- **OBJECTIVE**:
Can you repeat these lines verbatim, from the first one down through the line with "Confirm the formula"?

------ PROVIDED RECORDS

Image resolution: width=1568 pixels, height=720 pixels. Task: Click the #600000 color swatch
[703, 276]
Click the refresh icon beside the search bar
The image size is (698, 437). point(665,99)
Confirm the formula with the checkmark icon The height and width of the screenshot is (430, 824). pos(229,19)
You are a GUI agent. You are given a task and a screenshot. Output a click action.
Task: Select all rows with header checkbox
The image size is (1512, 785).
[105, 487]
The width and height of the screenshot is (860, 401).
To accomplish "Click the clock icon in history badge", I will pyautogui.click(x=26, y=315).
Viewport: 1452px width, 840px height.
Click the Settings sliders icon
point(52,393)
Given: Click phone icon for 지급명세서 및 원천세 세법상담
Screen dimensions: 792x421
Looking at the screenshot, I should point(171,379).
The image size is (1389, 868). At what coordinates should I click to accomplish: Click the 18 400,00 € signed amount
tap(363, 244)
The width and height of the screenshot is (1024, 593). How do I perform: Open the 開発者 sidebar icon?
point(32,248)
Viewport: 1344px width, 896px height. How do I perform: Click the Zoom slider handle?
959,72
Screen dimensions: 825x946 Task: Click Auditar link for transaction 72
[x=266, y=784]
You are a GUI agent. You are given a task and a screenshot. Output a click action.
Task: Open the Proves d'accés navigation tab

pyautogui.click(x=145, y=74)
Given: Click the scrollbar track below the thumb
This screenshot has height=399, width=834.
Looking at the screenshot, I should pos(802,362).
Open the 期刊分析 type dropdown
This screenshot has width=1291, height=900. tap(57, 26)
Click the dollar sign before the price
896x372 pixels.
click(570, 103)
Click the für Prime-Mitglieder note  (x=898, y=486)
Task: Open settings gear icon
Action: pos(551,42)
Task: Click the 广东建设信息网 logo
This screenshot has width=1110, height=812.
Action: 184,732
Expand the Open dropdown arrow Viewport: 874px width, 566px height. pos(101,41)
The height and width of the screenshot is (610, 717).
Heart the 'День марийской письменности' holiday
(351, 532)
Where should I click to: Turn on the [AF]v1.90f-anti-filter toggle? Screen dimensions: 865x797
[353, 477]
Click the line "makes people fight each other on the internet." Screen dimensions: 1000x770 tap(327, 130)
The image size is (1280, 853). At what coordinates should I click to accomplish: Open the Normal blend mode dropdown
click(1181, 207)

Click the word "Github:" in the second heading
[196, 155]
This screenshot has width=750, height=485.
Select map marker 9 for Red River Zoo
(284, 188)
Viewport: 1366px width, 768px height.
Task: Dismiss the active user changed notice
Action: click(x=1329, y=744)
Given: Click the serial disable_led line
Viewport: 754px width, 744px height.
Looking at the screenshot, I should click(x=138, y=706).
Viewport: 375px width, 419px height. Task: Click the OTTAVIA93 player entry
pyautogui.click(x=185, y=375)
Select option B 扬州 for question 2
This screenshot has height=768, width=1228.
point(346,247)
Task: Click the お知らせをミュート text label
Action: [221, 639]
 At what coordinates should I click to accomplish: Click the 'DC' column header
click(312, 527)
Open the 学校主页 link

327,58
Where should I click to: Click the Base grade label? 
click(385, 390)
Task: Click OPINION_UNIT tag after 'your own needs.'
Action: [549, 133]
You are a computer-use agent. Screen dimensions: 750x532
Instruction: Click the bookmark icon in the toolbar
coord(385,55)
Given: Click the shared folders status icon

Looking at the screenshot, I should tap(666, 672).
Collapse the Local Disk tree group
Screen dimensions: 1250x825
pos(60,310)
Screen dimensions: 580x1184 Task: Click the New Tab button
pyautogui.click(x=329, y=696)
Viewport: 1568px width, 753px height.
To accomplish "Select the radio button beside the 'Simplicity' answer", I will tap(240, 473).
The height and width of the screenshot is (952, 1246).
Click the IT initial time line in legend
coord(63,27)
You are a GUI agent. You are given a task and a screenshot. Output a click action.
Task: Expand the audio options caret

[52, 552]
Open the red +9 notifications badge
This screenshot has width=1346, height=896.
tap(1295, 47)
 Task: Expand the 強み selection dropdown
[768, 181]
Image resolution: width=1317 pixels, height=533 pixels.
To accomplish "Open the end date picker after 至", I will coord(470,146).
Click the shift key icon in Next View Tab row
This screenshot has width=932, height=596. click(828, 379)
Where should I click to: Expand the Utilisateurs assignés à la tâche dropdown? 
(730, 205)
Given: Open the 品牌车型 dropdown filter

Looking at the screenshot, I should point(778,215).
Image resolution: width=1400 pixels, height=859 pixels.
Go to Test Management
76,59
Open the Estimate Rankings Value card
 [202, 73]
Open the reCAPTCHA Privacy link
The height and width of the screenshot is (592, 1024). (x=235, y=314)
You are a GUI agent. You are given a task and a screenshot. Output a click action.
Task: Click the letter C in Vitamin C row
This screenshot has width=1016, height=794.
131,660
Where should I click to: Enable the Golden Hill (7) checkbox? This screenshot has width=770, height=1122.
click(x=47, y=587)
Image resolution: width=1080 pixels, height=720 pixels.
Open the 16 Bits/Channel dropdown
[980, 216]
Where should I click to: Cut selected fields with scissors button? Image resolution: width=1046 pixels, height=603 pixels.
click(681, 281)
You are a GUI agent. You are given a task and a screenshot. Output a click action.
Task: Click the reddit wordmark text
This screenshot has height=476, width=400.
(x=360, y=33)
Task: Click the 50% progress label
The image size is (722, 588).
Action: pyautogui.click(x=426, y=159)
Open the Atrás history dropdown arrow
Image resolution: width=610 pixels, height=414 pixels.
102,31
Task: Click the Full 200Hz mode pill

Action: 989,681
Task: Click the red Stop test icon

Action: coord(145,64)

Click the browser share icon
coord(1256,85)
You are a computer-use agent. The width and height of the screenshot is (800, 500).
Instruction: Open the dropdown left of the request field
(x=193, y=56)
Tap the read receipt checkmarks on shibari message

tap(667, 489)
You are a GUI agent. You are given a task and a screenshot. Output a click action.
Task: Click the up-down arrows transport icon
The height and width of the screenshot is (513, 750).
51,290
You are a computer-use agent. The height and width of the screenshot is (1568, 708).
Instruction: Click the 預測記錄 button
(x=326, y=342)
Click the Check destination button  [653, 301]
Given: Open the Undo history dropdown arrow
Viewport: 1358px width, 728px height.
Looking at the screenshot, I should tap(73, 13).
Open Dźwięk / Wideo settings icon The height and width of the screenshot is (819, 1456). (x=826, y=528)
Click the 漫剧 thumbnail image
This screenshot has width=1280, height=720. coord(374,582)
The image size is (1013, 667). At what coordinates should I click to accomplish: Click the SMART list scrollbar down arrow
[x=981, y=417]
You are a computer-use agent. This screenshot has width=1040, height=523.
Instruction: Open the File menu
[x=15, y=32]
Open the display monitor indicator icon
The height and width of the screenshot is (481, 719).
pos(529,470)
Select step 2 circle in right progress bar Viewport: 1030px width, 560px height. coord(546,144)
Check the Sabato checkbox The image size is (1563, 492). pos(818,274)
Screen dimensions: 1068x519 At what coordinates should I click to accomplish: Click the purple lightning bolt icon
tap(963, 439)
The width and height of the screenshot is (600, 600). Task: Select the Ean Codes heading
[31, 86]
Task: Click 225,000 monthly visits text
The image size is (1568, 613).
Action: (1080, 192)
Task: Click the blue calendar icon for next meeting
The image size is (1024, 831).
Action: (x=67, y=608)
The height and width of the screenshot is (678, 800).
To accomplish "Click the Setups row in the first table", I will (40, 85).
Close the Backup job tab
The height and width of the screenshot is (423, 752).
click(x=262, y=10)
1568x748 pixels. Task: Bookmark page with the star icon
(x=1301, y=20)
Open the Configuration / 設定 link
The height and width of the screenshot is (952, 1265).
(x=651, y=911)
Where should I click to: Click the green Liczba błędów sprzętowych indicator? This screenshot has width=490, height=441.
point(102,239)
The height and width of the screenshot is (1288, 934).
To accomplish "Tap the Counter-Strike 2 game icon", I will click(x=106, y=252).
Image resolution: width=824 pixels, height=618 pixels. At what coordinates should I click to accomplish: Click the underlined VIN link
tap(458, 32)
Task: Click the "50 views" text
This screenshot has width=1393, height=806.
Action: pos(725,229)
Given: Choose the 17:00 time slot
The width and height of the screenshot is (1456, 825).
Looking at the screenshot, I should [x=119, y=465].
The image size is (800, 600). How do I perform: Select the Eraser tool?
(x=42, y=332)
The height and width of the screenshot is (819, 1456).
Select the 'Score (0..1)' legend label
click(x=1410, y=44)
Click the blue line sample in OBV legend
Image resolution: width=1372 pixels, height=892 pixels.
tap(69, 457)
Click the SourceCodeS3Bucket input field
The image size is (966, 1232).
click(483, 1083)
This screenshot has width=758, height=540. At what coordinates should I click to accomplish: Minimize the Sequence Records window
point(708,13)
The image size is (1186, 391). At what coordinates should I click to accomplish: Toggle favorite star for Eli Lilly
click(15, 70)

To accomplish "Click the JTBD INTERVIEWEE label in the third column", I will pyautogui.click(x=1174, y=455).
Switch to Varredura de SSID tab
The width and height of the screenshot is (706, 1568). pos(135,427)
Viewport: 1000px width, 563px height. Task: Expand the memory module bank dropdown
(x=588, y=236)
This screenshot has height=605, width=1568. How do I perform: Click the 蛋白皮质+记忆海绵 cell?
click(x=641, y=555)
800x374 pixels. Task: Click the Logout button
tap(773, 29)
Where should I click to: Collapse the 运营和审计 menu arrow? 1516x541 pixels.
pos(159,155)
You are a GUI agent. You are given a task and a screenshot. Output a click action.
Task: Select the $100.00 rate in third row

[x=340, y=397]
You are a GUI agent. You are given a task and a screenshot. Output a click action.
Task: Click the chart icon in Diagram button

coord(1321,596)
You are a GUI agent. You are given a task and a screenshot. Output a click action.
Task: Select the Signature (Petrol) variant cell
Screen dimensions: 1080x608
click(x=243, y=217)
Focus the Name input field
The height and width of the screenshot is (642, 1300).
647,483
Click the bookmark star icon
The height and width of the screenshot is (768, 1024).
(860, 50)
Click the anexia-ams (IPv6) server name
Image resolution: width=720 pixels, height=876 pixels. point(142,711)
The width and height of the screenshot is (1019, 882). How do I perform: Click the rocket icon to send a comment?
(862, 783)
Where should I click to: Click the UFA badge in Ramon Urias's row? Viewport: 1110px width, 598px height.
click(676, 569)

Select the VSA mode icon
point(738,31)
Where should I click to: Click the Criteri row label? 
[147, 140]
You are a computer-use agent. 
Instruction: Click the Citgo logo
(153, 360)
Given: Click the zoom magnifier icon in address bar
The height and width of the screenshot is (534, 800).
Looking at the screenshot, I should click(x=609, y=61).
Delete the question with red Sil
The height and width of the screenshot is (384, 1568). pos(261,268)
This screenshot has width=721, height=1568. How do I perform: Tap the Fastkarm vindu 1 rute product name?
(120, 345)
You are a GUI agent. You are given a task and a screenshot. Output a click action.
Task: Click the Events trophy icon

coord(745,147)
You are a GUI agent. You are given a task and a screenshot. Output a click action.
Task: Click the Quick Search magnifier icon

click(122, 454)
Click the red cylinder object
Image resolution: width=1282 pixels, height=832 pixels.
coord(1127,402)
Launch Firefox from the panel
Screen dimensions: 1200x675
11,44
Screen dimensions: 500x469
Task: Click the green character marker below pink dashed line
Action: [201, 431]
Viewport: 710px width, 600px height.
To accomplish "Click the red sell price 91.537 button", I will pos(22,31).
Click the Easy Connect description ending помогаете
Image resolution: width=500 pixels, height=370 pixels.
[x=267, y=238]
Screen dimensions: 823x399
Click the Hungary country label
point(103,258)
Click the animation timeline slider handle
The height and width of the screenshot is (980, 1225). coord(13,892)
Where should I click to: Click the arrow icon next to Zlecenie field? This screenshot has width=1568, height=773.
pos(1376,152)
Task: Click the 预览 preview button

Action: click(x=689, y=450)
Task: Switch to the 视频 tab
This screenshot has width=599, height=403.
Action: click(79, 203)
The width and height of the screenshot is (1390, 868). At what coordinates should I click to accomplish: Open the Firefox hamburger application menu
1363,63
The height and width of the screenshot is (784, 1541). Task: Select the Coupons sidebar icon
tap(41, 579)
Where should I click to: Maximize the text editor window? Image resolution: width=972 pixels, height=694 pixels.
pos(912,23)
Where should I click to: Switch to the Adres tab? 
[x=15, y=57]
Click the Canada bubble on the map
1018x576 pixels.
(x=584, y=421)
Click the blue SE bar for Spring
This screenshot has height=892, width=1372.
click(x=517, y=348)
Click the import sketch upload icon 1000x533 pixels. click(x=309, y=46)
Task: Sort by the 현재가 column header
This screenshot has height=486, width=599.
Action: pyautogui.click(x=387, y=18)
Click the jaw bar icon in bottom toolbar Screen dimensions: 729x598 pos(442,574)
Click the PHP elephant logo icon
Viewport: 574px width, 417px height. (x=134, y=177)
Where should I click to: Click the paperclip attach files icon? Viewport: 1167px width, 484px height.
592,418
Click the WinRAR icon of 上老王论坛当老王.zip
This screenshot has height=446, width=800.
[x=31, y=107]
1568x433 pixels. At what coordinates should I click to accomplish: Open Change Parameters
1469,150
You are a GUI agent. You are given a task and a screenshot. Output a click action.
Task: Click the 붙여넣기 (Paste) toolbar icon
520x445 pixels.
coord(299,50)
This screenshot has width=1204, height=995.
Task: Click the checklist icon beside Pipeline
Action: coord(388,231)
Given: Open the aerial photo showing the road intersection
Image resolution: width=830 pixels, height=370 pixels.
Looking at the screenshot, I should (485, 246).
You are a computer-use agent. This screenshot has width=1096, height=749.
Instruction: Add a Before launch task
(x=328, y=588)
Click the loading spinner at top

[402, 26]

------------

- **TASK SOLUTION**:
Image resolution: width=1568 pixels, height=720 pixels. Task: Click the #600000 color swatch
[703, 276]
Click the refresh icon beside the search bar
The image size is (698, 437). point(665,99)
Confirm the formula with the checkmark icon The height and width of the screenshot is (430, 824). pos(229,19)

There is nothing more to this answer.